TASK GOAL
Show every line of the records below that contains the word "heading".

RECORDS FOR THIS EXERCISE
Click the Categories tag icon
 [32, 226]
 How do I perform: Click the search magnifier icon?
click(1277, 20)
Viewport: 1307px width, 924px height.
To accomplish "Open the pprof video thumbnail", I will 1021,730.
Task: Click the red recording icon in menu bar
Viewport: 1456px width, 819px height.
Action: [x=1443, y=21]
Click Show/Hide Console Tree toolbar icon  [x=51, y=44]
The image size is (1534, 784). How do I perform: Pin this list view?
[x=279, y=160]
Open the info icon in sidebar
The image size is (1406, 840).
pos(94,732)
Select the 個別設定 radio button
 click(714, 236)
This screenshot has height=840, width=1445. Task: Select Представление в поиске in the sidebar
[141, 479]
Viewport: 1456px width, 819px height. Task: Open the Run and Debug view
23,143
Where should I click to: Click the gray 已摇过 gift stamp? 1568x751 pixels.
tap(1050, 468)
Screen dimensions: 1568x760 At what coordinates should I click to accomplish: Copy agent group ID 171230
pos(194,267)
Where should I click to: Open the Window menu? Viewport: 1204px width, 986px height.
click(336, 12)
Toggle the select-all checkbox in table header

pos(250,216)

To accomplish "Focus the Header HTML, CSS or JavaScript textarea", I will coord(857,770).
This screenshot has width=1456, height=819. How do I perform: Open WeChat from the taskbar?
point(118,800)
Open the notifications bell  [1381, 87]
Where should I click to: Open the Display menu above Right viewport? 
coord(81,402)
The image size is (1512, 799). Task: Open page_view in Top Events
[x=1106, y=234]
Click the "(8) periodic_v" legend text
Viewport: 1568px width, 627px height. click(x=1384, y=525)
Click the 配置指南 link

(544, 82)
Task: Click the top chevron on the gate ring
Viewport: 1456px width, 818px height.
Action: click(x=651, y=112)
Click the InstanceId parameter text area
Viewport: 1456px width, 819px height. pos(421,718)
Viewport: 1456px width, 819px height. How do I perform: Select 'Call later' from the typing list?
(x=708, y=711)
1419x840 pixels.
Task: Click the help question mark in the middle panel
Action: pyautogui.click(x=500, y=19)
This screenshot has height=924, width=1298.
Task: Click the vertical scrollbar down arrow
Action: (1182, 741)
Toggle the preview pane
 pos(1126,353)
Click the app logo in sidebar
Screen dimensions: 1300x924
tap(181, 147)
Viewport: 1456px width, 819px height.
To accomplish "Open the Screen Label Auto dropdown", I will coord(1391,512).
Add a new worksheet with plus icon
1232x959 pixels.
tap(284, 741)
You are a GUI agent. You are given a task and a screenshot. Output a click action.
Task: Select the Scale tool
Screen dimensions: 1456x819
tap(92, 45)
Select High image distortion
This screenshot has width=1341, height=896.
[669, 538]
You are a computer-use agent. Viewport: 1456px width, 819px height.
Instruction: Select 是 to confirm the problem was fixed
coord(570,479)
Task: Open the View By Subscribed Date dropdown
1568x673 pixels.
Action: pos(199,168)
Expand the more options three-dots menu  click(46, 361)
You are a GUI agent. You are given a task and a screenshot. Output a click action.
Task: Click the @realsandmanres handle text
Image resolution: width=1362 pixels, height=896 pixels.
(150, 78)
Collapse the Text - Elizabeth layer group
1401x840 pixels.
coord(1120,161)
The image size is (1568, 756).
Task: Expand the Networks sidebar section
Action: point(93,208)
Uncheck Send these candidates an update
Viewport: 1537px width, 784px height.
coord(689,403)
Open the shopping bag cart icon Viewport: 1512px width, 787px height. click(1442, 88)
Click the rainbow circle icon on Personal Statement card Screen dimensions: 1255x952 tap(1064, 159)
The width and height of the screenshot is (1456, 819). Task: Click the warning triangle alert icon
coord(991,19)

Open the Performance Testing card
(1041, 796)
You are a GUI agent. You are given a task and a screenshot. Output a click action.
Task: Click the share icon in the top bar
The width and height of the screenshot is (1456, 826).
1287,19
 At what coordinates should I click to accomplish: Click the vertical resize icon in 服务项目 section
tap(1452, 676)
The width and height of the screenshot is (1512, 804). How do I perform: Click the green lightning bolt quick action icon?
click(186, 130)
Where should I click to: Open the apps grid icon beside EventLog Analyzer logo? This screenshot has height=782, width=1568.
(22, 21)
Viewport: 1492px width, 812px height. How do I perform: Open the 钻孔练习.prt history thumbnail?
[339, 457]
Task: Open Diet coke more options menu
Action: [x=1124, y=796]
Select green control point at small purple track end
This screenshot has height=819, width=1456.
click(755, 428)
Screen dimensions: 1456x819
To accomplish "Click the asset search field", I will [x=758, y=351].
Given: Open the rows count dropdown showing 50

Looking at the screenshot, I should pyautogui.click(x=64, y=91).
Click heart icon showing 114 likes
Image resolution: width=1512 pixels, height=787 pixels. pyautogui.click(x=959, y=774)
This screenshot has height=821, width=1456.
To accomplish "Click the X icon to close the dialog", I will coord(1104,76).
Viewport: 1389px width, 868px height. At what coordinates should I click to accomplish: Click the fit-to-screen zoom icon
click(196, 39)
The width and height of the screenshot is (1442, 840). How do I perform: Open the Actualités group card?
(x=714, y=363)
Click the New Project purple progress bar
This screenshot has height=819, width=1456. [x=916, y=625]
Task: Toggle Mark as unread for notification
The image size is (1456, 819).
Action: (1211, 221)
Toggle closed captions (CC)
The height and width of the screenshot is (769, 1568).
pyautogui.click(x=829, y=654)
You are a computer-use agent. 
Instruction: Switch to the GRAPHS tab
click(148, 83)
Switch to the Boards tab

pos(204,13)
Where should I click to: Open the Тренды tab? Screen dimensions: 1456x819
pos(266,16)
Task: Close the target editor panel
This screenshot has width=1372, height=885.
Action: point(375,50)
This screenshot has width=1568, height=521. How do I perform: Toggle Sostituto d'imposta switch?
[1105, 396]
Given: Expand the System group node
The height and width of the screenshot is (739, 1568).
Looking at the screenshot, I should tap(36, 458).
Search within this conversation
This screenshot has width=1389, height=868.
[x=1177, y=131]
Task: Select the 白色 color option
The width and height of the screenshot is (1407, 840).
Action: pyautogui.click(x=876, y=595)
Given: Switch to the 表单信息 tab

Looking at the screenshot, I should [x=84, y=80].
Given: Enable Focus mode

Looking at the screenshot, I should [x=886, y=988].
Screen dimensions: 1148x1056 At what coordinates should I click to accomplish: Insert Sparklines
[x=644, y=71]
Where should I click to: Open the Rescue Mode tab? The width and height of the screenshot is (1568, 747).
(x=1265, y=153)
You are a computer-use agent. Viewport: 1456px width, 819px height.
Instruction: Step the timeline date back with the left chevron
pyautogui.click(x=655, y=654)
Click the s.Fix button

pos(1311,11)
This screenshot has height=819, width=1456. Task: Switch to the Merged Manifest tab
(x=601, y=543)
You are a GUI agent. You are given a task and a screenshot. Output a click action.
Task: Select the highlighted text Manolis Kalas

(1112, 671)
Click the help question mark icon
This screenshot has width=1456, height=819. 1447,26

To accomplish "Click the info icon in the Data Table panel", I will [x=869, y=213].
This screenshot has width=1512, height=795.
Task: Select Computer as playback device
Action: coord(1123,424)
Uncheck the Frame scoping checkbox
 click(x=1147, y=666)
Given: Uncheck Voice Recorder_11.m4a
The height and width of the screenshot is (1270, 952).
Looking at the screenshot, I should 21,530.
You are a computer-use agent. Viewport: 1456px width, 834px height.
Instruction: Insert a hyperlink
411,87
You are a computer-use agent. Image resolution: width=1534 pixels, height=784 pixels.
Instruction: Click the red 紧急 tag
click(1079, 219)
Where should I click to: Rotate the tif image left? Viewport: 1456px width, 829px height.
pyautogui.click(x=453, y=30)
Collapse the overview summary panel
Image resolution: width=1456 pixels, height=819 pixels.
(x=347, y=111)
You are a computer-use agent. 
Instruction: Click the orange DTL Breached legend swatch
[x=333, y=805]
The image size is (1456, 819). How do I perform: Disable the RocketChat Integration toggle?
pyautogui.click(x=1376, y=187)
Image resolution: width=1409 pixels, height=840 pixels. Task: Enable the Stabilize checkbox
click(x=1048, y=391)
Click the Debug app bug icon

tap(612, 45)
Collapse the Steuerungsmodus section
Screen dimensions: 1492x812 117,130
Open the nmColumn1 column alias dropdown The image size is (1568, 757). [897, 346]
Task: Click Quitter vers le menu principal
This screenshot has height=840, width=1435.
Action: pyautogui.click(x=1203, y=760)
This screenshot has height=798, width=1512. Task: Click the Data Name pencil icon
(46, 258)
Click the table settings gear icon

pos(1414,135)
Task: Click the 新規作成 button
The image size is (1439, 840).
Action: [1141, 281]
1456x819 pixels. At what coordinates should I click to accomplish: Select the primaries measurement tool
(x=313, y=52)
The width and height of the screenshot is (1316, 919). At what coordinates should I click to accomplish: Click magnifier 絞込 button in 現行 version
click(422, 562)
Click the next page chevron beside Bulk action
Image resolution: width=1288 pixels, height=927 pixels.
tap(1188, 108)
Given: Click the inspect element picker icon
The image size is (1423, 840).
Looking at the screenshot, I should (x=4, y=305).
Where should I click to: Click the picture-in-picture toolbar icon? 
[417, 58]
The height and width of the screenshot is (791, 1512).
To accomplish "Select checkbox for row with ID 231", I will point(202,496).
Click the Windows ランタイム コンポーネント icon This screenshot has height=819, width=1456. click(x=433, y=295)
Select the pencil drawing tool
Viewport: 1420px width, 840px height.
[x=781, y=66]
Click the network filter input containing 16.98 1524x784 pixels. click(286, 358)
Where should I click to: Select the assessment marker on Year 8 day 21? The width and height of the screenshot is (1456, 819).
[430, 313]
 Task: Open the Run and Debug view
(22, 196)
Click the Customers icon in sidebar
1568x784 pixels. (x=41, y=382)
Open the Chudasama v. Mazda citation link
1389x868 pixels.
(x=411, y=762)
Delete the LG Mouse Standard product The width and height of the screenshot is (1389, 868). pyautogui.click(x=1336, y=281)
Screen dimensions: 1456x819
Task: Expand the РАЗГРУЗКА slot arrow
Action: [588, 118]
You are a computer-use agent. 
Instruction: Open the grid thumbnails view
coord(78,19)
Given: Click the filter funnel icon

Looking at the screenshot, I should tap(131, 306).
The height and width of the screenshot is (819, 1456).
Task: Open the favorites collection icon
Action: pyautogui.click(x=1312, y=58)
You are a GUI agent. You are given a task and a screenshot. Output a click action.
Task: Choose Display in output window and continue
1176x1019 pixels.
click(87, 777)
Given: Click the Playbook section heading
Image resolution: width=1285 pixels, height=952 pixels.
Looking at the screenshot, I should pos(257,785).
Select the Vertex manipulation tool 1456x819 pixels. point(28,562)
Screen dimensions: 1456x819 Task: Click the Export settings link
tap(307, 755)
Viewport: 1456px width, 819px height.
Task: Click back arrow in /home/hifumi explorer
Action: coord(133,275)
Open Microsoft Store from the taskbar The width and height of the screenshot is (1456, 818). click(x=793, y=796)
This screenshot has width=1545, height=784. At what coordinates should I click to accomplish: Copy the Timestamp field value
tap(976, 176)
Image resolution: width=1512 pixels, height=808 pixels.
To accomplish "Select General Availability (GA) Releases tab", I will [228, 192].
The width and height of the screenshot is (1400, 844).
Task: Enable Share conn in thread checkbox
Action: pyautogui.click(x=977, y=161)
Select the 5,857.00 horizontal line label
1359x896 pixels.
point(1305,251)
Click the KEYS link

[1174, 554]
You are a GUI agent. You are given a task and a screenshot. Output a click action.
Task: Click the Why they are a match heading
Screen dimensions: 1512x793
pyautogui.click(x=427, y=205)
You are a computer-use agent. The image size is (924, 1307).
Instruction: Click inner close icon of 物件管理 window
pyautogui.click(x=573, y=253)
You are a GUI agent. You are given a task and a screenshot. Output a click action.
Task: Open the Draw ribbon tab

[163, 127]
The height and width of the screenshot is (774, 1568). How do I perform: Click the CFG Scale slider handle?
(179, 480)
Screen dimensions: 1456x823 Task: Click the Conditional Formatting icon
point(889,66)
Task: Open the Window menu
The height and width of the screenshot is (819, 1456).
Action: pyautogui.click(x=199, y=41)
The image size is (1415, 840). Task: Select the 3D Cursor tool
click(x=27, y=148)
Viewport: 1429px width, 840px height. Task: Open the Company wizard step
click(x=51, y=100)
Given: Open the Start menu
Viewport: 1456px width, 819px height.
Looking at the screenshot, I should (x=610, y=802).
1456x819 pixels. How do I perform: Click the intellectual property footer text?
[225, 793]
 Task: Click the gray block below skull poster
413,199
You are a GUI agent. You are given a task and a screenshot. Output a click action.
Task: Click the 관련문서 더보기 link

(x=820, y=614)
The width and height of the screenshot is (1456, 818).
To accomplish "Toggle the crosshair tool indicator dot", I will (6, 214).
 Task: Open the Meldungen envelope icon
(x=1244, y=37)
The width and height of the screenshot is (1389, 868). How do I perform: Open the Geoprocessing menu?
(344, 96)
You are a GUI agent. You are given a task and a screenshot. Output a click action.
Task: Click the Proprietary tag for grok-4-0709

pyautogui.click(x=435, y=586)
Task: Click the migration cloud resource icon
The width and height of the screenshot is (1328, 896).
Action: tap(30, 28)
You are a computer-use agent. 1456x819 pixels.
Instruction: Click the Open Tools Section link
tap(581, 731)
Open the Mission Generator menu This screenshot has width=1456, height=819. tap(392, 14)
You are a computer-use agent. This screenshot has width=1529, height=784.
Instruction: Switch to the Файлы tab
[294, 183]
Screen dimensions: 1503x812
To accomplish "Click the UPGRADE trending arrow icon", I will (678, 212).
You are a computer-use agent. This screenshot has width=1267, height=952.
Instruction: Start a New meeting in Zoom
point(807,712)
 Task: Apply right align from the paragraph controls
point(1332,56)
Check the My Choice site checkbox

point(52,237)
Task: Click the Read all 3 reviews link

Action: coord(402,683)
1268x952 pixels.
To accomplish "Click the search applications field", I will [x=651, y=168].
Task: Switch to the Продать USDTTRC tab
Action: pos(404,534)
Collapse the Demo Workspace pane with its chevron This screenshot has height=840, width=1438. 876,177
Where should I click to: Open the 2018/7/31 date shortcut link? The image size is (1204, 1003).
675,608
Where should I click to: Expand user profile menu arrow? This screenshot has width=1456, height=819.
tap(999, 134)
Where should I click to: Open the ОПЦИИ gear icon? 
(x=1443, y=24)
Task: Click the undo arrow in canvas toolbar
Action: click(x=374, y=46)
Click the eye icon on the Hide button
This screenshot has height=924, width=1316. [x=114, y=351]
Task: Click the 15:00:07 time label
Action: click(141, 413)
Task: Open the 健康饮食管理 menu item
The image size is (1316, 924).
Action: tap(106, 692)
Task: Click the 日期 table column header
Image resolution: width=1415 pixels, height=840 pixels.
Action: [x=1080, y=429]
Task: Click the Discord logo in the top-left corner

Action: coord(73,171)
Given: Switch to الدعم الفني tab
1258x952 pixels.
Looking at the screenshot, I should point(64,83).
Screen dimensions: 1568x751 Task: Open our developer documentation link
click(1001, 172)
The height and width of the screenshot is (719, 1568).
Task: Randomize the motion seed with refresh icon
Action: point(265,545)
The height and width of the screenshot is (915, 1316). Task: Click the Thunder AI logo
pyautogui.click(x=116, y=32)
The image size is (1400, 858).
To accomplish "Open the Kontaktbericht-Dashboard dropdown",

RESPONSE TO THE EXERCISE
Given: Click the Playbook section heading
Task: Click the Why they are a match heading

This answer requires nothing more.